Dışarıdan gelenlerin dışında bölgedeki çay üreticilerinin de çay sezonu başlamadan önce sağlık kontrollerinin yapılması gerektiğini belirten Ustabaş, şunları söyledi: “Böylelikle virüsün yayılması engellenebilir. Özellikle Artvin’in bazı ilçelerinde virüse rastlanılmadı. Fakat çay sezonu başladığında kendisini koruyan insanlar dahil herkes birbiri ile temas halinde olacak. Çayın bahçeden toplanıp, kamyonlar ile fabrikaya götürülmesi ve fabrikada işlenmesine kadar birçok insan etkileşim içinde olacak. Bu durum da riski arttıracak.”
Bu sene yaşanacak ekonomik kayıpların devlet tarafından karşılanması gerektiğini söyleyen Ustabaş, “Yaş çay tabanı bir an önce açıklanarak, insanca yaşanacak bir taban fiyat belirlenmeli. Çaykur üreticisine sahip çıkarak, üreticisine alım garantisi verilmeli. Kota ve kontenjan uygulamasına son vererek, özel sektörün fiyat kırmasının önüne geçmeli” sözleriyle kimi beklentilerine değindi.
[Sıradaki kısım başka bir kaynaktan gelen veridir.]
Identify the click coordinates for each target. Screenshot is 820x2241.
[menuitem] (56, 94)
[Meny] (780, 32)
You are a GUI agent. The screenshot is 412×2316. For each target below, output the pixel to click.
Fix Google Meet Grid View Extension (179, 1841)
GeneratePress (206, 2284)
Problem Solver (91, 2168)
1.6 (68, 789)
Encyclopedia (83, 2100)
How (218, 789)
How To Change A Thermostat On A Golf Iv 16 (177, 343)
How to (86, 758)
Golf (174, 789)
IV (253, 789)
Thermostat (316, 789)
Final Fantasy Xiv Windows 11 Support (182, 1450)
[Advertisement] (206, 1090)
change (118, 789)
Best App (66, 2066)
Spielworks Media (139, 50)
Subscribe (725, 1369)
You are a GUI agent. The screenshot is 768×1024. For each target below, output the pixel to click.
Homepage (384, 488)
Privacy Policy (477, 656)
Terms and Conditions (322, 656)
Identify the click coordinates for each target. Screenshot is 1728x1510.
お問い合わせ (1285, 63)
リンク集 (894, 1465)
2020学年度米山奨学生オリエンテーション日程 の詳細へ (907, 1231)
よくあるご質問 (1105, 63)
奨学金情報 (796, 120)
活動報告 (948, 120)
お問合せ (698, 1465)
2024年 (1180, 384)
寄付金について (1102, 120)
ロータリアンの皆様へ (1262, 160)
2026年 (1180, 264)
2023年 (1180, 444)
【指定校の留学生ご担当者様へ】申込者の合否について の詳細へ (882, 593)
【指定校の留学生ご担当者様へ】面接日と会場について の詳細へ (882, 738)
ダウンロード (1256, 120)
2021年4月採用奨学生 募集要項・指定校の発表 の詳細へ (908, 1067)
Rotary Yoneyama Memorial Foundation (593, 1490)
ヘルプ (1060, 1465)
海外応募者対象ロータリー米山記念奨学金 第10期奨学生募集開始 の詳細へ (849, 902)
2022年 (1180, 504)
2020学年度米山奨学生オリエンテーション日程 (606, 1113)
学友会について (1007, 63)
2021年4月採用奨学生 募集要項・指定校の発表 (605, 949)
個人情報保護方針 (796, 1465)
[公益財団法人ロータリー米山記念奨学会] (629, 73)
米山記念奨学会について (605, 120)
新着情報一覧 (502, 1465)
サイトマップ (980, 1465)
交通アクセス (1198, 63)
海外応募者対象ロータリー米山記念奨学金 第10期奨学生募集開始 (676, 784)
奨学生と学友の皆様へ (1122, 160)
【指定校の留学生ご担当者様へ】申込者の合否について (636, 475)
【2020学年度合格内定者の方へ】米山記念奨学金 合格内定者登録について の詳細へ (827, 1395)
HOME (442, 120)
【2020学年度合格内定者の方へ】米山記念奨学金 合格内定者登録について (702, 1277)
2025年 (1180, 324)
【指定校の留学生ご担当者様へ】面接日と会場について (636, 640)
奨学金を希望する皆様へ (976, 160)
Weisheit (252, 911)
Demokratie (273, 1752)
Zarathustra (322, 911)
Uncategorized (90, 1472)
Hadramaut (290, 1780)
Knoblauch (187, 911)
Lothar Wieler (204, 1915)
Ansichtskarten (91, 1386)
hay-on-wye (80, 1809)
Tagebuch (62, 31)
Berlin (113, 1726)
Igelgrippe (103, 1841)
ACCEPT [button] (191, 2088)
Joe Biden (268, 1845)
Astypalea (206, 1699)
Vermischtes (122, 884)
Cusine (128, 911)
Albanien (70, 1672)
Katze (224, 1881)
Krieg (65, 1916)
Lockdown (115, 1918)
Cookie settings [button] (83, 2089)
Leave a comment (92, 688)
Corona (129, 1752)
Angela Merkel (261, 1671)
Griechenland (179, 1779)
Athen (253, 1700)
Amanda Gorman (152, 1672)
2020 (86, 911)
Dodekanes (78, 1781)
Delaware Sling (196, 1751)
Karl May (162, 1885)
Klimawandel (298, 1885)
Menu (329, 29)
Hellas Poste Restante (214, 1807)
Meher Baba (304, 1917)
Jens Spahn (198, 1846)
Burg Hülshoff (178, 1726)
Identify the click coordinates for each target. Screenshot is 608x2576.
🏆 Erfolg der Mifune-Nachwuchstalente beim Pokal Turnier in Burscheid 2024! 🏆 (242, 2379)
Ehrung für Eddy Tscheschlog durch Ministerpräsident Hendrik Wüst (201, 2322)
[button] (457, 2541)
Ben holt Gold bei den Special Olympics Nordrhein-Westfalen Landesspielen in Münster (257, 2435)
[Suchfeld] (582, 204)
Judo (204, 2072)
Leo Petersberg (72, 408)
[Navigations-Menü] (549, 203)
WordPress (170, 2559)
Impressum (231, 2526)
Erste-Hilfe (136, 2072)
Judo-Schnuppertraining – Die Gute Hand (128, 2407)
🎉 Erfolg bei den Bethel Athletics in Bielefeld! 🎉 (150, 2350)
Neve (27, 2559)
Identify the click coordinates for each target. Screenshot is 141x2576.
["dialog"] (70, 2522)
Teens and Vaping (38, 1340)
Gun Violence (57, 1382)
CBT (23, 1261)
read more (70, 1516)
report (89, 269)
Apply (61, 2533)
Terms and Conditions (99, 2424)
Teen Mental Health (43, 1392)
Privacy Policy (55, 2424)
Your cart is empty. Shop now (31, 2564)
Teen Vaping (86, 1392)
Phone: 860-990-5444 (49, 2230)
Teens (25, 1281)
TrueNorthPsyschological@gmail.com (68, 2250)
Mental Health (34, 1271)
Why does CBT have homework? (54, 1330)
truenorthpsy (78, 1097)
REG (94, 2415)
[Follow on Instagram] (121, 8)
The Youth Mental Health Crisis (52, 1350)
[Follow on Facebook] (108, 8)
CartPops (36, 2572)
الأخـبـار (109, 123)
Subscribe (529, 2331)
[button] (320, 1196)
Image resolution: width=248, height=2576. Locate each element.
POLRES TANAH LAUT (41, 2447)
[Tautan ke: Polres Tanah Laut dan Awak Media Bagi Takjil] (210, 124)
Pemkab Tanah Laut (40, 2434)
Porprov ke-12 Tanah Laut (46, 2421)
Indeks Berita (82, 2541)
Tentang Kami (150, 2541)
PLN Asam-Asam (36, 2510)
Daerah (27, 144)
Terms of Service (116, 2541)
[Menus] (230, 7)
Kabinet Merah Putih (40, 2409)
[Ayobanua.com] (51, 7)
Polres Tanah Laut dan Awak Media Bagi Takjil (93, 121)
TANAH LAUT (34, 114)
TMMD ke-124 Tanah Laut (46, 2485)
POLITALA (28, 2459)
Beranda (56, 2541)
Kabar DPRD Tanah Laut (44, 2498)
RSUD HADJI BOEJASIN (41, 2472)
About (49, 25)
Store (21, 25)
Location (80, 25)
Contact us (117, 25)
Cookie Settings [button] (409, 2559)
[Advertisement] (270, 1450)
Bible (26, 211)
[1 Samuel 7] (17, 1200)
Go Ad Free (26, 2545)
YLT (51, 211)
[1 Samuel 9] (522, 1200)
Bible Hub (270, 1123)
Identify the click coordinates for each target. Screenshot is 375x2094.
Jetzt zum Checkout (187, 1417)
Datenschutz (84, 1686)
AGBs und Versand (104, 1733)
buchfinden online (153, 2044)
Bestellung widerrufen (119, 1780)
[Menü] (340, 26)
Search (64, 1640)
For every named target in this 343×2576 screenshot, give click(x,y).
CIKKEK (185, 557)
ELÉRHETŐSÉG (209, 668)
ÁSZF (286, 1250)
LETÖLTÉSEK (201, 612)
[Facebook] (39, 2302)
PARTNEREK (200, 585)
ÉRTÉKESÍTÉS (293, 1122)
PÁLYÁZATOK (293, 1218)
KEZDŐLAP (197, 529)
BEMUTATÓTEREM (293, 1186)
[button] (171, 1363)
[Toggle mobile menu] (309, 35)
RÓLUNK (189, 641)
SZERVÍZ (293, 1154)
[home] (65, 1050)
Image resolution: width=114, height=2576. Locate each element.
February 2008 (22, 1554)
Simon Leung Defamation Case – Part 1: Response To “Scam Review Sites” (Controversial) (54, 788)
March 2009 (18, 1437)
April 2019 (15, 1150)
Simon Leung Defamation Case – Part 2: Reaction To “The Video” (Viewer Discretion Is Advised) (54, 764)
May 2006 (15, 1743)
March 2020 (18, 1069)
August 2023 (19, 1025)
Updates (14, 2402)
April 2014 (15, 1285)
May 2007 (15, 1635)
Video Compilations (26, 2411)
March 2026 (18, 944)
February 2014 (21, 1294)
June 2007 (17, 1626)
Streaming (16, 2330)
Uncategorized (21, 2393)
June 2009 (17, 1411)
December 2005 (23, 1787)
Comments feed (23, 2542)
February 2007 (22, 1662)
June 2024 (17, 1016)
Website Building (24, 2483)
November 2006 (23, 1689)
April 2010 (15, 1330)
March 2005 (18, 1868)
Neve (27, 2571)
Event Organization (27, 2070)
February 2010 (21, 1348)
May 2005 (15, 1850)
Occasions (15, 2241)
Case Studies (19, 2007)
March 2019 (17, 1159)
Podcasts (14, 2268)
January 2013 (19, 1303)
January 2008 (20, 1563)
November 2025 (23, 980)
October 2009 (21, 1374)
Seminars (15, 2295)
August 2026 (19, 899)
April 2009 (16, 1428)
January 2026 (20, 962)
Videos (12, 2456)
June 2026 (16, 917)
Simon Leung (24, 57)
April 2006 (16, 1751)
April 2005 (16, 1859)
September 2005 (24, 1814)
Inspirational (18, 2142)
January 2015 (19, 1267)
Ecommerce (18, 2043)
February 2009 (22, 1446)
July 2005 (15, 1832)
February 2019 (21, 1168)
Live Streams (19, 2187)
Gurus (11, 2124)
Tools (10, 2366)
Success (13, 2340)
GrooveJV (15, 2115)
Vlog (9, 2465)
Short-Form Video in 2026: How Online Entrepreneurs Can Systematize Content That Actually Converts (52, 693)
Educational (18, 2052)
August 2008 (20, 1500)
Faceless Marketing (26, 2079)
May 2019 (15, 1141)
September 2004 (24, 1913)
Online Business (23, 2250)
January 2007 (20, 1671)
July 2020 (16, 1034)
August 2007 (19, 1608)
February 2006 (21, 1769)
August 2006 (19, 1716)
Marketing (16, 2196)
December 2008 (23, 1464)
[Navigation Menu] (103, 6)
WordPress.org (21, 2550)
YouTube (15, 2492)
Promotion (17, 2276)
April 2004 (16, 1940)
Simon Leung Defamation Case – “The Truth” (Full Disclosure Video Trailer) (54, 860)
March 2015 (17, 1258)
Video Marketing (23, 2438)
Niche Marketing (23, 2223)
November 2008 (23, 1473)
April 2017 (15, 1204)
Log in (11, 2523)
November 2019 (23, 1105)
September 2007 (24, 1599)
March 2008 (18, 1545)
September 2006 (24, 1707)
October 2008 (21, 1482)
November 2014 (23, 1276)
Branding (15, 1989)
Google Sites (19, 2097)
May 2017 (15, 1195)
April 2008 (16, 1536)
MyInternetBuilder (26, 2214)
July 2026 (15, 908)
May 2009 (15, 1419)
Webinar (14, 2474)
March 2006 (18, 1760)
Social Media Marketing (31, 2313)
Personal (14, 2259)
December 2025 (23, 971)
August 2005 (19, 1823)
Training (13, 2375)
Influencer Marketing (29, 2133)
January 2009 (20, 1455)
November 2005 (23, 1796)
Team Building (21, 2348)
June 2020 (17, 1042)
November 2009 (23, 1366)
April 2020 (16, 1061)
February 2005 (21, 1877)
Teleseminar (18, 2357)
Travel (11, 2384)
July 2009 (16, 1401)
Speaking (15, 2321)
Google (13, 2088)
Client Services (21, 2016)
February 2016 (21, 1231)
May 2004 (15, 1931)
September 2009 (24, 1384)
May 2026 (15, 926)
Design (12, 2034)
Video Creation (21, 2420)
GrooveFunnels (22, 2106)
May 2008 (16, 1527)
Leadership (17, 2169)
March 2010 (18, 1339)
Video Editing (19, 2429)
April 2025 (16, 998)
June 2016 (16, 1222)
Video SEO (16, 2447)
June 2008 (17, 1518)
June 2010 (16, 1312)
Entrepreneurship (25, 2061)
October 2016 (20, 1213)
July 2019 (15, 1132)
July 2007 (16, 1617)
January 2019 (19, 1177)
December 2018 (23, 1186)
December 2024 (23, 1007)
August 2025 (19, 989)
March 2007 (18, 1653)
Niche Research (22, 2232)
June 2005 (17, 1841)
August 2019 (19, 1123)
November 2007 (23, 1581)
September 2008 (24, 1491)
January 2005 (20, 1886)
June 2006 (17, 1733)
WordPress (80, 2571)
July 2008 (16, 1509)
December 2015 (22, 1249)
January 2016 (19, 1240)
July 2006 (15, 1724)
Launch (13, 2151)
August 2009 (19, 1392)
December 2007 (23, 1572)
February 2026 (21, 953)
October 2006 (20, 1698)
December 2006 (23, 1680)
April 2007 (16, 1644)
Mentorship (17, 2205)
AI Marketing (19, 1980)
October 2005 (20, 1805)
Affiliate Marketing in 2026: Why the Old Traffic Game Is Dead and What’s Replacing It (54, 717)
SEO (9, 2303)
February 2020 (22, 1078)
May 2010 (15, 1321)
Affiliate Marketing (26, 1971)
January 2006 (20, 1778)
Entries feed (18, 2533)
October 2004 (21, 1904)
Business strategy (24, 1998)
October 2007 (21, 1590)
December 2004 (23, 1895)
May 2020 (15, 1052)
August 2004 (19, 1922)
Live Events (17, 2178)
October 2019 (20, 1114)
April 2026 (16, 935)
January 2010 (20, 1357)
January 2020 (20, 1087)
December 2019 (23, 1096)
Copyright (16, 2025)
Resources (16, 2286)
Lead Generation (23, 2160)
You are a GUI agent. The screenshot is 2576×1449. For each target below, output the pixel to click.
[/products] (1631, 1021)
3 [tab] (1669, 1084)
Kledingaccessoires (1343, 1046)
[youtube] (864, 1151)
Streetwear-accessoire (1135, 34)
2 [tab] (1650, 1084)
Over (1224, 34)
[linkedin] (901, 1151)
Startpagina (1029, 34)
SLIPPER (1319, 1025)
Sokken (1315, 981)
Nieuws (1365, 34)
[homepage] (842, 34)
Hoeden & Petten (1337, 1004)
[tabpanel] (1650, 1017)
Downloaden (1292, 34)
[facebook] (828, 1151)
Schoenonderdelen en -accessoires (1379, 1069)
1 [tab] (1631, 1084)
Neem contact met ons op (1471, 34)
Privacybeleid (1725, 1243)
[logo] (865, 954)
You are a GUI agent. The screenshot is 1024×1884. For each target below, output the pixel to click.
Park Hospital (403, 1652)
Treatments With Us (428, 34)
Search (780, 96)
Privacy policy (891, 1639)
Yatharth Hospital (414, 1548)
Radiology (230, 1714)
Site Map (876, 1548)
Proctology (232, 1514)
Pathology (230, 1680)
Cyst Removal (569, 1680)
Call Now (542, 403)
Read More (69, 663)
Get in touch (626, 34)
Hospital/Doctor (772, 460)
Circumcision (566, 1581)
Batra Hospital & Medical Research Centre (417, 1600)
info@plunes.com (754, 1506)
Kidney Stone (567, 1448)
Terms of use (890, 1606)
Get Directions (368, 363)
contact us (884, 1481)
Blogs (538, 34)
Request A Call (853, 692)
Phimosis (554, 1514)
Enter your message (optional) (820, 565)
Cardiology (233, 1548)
Çay fabrikalarında çalışan işçilerin de korunması gerektiğinin altını çizen Ustabaş, şöyle devam etti: “Çaykur’un Rize’de bir çay paketleme fabrikasında 14 işçide koronavirüs çıktı. Fakat şirket o işçileri izne göndermekten başka bir önlem almadı. Onlarla temas halinde olan işçiler hala çalışmaya devam ediyor. Bunun gibi durumların bir daha yaşanmaması için fabrikalarda sağlık kontrollerinin daha sık yapılması gerekiyor.”